** BEGIN EXTRACTED RECORDS **

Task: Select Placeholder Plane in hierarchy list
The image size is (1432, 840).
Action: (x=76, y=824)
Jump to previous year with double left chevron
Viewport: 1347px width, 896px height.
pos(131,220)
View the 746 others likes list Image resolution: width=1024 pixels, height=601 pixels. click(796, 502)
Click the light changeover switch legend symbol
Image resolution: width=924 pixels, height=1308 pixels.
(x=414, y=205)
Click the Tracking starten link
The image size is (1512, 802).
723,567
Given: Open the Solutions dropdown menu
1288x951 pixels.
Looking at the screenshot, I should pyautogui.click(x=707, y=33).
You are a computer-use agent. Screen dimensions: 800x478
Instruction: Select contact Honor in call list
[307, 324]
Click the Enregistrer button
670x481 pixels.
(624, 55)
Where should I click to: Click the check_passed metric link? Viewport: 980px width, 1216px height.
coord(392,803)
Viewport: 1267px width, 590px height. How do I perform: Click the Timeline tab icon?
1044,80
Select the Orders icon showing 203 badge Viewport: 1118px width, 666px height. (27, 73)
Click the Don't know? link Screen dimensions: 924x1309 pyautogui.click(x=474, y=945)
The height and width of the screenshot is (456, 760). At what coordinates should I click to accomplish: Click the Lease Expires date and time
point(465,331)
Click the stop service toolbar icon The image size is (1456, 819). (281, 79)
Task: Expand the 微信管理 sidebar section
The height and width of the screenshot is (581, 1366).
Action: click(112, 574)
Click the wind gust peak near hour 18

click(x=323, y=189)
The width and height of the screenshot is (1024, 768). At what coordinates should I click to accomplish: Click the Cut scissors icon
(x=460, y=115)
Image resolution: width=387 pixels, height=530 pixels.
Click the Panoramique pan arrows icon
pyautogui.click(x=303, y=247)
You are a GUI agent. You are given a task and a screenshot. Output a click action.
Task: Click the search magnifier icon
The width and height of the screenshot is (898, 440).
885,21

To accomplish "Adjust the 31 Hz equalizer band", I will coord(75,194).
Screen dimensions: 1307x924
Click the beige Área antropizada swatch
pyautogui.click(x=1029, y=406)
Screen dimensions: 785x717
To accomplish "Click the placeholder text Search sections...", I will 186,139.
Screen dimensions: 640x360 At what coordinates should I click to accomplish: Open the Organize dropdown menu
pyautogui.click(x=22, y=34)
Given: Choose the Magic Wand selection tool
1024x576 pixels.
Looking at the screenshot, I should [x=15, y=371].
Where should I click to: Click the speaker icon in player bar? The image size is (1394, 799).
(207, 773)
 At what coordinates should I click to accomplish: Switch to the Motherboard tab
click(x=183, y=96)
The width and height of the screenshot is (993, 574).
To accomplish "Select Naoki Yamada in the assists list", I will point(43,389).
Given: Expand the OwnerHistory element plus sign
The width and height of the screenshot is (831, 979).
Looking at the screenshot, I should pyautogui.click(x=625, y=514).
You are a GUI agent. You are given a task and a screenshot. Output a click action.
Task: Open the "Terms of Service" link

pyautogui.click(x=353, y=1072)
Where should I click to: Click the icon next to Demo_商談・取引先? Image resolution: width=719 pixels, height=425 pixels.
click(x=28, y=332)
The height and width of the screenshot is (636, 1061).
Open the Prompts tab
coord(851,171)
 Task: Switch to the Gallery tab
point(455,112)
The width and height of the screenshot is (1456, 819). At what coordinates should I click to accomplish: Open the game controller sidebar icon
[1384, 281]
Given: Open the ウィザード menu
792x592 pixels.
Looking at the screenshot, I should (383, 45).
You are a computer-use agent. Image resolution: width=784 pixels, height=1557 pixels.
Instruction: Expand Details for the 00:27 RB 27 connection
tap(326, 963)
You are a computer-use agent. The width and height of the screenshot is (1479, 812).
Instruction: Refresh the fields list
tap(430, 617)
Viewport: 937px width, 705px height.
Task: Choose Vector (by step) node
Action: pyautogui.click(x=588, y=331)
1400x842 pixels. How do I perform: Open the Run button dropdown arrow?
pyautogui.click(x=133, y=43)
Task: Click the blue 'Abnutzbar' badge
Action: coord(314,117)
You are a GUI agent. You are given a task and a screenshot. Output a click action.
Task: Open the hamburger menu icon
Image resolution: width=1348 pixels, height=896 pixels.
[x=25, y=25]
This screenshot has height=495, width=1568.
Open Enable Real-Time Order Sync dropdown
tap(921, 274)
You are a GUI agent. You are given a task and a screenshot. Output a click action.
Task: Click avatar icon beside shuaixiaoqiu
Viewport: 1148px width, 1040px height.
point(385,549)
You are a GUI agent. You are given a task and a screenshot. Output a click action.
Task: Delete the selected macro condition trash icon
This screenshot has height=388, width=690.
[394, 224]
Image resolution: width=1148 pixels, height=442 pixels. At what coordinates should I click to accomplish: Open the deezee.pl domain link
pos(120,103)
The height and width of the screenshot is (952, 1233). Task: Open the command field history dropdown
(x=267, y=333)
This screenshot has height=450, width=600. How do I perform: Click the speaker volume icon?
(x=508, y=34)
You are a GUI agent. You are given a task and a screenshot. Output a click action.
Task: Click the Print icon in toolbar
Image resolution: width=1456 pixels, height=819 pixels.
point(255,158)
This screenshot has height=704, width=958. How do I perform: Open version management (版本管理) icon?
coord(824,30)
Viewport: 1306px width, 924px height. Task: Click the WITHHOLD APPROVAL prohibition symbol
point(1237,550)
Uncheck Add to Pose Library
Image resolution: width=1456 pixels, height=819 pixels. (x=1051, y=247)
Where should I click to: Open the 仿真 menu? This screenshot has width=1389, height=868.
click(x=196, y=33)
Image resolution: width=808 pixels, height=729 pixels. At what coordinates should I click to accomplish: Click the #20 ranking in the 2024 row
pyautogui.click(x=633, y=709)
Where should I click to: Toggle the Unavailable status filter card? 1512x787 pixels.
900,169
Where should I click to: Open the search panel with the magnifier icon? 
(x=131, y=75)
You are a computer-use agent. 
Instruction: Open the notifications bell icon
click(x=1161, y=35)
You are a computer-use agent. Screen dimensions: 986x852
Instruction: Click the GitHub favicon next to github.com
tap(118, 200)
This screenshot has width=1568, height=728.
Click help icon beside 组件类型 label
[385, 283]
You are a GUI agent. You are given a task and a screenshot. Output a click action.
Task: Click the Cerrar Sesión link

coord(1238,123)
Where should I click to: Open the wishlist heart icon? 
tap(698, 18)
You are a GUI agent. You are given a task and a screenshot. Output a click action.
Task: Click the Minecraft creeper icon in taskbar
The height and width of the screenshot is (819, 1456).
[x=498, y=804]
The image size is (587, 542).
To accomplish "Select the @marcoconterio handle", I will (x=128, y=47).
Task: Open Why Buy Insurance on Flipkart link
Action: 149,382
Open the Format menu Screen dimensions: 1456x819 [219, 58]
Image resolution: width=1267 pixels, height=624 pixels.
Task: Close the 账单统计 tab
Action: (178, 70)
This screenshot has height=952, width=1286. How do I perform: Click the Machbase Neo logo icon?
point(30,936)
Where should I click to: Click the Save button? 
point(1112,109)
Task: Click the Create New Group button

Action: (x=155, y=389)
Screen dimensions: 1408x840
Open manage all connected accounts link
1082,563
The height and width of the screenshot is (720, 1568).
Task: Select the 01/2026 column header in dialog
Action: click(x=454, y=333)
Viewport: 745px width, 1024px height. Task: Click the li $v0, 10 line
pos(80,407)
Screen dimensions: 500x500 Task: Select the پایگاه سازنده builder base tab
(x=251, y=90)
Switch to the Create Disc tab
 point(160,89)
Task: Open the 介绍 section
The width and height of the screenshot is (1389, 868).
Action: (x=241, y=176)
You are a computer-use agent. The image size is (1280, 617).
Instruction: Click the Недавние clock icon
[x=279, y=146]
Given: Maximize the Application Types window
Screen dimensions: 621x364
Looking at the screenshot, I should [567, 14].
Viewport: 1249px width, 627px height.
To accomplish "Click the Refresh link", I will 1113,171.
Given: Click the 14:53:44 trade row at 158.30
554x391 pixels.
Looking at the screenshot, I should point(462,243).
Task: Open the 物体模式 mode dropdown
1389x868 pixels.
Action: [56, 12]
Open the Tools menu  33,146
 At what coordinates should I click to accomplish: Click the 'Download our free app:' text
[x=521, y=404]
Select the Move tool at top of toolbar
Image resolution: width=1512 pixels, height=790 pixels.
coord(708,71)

** END EXTRACTED RECORDS **

PROBLEM STATEMENT: Repeat verbatim the part of the records above that opens with the line containing "Select the Orders" and closes with the line containing "Click the stop".

COMPLETED TASK:
Select the Orders icon showing 203 badge Viewport: 1118px width, 666px height. (27, 73)
Click the Don't know? link Screen dimensions: 924x1309 pyautogui.click(x=474, y=945)
The height and width of the screenshot is (456, 760). At what coordinates should I click to accomplish: Click the Lease Expires date and time
point(465,331)
Click the stop service toolbar icon The image size is (1456, 819). (281, 79)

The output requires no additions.